Aim of the study: We aimed to measure sputum NKA in relation to acute asthma exacerbations of varying severity.
Methods: Sputum NKA was measured by enzyme-linked immunosorbent assay in 24 children and adolescents during and after acute asthma exacerbation and 24 healthy matched controls.
Results: Sputum NKA was significantly higher in asthmatic patients during acute exacerbation than controls [217.5 (284) vs 10 (7) ng/ml, P < 0.001]. When patients with acute asthma exacerbation were followed-up till remission, sputum NKA levels decreased significantly, but they remained significantly higher than controls. Sputum NKA levels were significantly higher in severe than moderate and in moderate than mild exacerbations, and was negatively correlated to peak expiratory flow rate (r = -0.9, P < 0.001).

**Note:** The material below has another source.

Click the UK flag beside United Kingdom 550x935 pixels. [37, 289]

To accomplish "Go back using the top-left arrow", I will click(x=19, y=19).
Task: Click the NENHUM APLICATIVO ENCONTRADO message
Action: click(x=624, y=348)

Sputum NKA had significant positive correlations to eosinophil counts in blood and sputum (r = 0.6, P < 0.001 and r = 0.7, P < 0.001 respectively).
Conclusions: Sputum NKA is up-regulated during acute asthma exacerbation and it positively correlates to its severity. Thus, NKA may aid in objective classification of the exacerbation severity. In addition, NKA may be a target for new asthma therapy.